I take it that sort of thing is more what you had in mind?
The temperature profiles were produced manually in something of hurry by a non expert Excel user (i.e. yours truly). Once all the “user feedback” has been assimilated I shall endeavour to automate the whole process on *IX instead of Windoze.
I’m not sure what you meant by “drift seems utterly inconsequential over this time frame”. Can you elucidate further?
jim,
thanks for those new resources. the one with colors could use a little explanation of the depth scale — why sea level is not fixed (negative top depths), not melt ponds since there is still snow. it seems the buoys are not recording surface albedo nor snow thermal conductivity (dry, wet, loose, packed).
when the buoys stay within a small region, we don’t get any overall picture either of Arctic Ocean overall conditions or of how bulk ice is moving. the buoys are just points, ice cover is 2D area. drift data give a=a handful of historic flow lines but it’s not known whether these are representative of overall ice movement.
below is a totally remarkable effort to display global surface wind flow. in the Arctic, that is largely driving ice flow. note you can choose wind at various heights hPa and color by local temperature etc. sort of like having an array of millions of buoys
http://earth.nullschool.net/#2014/04/15/2100Z/wind/surface/level/orthographic=-92.32,68.05,772
Hi Tom,
Thanks for the additional feedback. I now see what you mean about the IMBs giving an inadequate picture of ice drift in the Arctic as a whole. There are also other buoys that report their position of course, such as the Ice Tethered Profilers.

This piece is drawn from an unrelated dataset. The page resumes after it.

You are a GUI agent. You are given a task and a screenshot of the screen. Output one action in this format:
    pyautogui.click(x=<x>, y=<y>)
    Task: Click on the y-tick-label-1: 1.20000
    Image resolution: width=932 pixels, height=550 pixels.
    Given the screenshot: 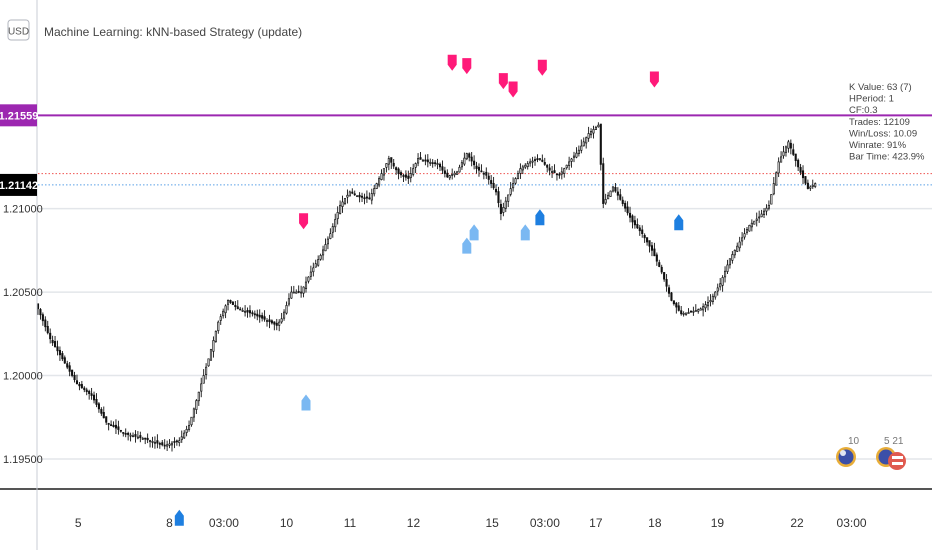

The US Navy’s ACNFS model provides thickness and drift nowcasts and forecasts, but CICE is of course just a model, not actual measurements:
Maybe some of CICE’s deficiencies have been addressed in the new version 5, but as far as I am aware the Navy is still using version 4. I have been experimenting with it myself, but a lot of work remains to be done before anything like the “Earth” wind map will be feasible. I am already familiar with Cameron‘s work. Here’s the “Arctic cyclone” forecast for 00:00 UTC on Friday, preserved for posterity:
The cracks in the ice near the NP are much more interesting if you compare the day to day movement over the past week with the movement in the same area last year at the same time. With clear skies in both weeks, and very distinct ice floes it appears that the rate of movement south is much faster this year than last year.
The ice floes this year are also much more broken up this year suggesting a faster melt out in this are.